A detail on the shopping cart lets you spend a lot of money unnecessarily

GettyImages 457904027 smallerJoe Raedle / Getty Images
GettyImages 457904027 smaller
Joe Raedle / Getty Images

Be honest: Who of you always strictly adheres to your shopping list? Or to put it another way: Who is still making a list? Probably each of us has put something into the shopping cart that he or she did not want to buy at all. If you believe the statistics, this is even the rule: “Two thirds of buying decisions are made spontaneously in the supermarket,” the portal writes “Better Households. News”.

Grocery stores, garden centers, toy shops and Co. try to let us shop a lot as long as possible. The shops are set up accordingly: the expensive products are on an equal footing, for the cheap goods you have to crouch. Music comes from the speakers that we should feel comfortable with. Many tricks are known. But these details should surprise you:

The shopping cart has a huge impact on our buying decisions. Accordingly, marketing experts, behavioral psychologists and brain researchers have taken a lot of time to design. The result is a construction that tricks the customer: Or have you ever noticed that the grid floors are arranged at an angle?

Due to the slanted bottom of the shopping trolley, some objects (e.g. canned goods, bottles or yoghurt cups) roll backwards slightly, i.e. towards the customer and thus out of the customer’s field of vision. “From a psychological perspective, this creates buying pressure. Because when you push it through the aisles, the car always looks empty, ”writes the“ Süddeutsche Zeitung ”.

And even items that don’t normally roll look a bit smaller in the back of the shopping cart. “This tempts you to buy larger packages or products that you actually didn’t want to buy,” writes “” about the sloping floors.

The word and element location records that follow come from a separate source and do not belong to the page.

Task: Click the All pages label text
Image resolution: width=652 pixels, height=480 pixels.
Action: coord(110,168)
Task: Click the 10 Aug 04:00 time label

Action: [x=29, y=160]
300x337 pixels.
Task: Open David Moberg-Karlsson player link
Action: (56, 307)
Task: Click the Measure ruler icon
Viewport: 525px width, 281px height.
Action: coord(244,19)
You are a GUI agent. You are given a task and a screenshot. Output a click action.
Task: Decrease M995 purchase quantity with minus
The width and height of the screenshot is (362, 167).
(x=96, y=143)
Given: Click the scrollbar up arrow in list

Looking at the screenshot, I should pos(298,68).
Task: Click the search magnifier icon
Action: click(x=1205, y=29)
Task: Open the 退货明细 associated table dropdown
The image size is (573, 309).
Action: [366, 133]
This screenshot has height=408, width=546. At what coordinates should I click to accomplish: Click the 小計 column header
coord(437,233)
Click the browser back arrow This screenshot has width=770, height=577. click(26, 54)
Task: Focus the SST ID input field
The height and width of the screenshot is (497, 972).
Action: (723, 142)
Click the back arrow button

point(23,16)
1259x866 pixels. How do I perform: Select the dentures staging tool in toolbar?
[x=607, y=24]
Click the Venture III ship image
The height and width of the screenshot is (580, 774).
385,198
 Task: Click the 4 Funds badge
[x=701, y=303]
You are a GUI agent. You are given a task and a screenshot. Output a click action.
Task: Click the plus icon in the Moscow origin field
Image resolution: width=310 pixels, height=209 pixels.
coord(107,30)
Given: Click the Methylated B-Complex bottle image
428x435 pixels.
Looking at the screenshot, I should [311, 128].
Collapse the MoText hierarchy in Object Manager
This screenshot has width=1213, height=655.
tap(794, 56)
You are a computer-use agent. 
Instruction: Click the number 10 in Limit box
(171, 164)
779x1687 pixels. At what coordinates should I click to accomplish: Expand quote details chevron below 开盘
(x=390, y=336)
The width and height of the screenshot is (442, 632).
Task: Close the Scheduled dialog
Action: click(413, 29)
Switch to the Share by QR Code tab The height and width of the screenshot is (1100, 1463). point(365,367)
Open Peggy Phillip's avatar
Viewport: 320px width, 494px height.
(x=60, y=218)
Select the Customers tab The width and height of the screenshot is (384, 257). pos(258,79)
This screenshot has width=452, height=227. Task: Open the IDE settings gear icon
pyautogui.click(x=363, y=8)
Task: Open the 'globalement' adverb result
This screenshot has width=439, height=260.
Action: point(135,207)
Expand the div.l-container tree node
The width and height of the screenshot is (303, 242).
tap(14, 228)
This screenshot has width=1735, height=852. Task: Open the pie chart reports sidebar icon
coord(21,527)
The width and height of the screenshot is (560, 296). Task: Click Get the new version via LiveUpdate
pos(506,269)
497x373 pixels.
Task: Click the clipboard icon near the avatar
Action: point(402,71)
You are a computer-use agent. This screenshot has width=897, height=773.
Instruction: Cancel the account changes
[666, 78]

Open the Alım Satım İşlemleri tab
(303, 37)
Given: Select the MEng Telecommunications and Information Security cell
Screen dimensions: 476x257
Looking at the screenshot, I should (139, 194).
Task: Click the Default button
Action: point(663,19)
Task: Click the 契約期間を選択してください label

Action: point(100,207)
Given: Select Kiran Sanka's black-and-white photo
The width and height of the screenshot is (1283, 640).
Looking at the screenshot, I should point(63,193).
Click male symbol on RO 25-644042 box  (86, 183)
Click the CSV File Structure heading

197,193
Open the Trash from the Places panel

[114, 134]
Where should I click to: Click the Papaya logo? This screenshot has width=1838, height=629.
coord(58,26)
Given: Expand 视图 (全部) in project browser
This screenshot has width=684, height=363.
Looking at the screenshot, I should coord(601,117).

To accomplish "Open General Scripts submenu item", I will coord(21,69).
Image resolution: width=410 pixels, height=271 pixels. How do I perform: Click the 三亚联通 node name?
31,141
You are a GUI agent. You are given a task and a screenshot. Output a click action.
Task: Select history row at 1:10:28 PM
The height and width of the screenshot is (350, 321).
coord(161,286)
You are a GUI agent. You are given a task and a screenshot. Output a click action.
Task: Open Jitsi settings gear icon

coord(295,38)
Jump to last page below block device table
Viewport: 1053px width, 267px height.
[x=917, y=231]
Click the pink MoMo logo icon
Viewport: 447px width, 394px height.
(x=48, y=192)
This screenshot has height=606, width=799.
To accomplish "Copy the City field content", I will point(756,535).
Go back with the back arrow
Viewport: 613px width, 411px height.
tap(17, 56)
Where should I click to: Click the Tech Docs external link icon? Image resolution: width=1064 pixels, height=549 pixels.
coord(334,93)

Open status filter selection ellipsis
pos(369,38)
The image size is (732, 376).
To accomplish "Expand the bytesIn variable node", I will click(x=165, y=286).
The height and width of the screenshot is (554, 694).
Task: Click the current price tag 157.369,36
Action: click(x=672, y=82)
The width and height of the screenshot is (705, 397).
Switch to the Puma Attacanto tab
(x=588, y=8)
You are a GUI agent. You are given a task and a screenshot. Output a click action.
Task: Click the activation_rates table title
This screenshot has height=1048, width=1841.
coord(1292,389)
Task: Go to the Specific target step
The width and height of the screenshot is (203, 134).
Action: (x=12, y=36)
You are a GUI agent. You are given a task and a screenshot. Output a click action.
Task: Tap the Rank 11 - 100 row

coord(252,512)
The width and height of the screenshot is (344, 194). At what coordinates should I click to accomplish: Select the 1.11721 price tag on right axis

The size of the shopping trolley is also decisive: the huge versions often seem halfway empty even with large purchases. As the “interaction blog” writes, the shopping trolleys “have grown larger compared to the past”.

Similar observations can also be found in other blogs and forums. A user at “” writes that the shopping carts have not only become larger, but also deeper. Here, too, the customer cannot really see what is in the car. “It’s not even half full,” flashes through your head at that moment. The bad awakening comes at the checkout at the latest.

Business insider tip: Replaces the shopping cart with a shopping basket for small purchases. This allows you to estimate much more how expensive the purchase will ultimately be.

This article was published by in February 2019. It has now been checked and updated again.